Alumit also has an expert eye for real-life dialog and the little details that make up lives. The result is that the setting and the characters are full without feeling overworked. And we are treated to a protagonist who is eminently appealing and someone you want to root for. You hurt for him when things are bad and brighten when something good comes his way. But this also extends to even the less immediately likable characters such as Auntie Yuna who, despite her problems, the reader is never made to despise her. In fact, you develop an empathy for this broken woman, and though it is not easy, you can even come to forgive her a little for her foibles.
And when it comes to Bong Bong’s parents, by their absence they become as strong a character as any other in the novel, their spirit omnipresent. It’s remarkable that characters who appear so briefly in the novel seem to grow as the story does, and your feelings toward them shift as does Bong Bong’s. One moment you love them and the next, you hate them for leaving their son alone.
Perhaps the strongest relationship in the book is the relationship between Bong Bong and Mr. Clift. For an illusory relationship, it is a strong and appealing one. Bong Bong finds in him a saint, a friend, a mentor, a lover, a father and a faulty role model. Clift becomes the mirror for Bong Bong, the sole source of support, and a measure of comfort. And then he becomes a crutch that Bong Bong simply can’t let go of, because he cannot deal with someone else in his life diasppearing.
Something wonderful about this book is that Bong Bong—unlike Mr. Clift—never seems conflicted about his sexuality. Certainly, he has issues around it, but as for angst over being gay, Bong Bong is remarkably free of that, a fact I greatly appreciated. In a very real sense, this is a coming of age story, but it is not as so many novels people with gay characters, a sexual coming of age.

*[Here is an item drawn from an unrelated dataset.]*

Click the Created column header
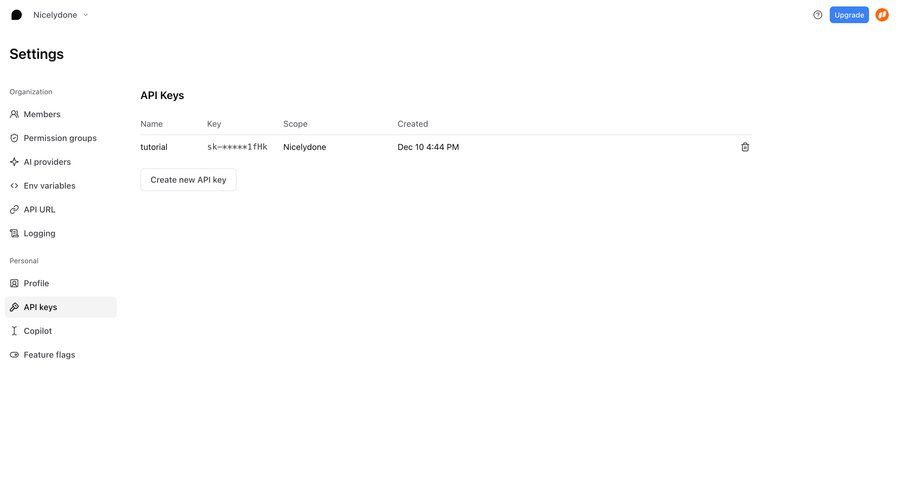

Alumit dedicates his book “To those who have Disappeared,” and loss—loss of family, loss of political freedoms, loss of human contact—is the driving theme of the novel and it is what defines Bong Bong Luwad, at the very least, in his own mind. Despite this and to Alumit’s immense credit, although the novel can be an emotional roller coaster, the loss is balanced with an optimism which at times seems to defy logic, almost crossing into faith. As bad as things get for Bong Bong, there is still that faint glimmer of hope burning in him that refuses to be snuffed out, a hope that pushes him to move forward and yet drives him to the brink of insanity.
By books’ end, Alumit has taken us on a terribly affecting emotional journey of sorrow and loss and joy and resignation, yet the hope pervading the novel resonates deeply, ultimately creating a remarkably uplifting story of love—for one’s family and for one’s self—of growth and of survival and new beginnings.
It is a novel for which I have great fondness and respect and I cannot recommend it strongly enough.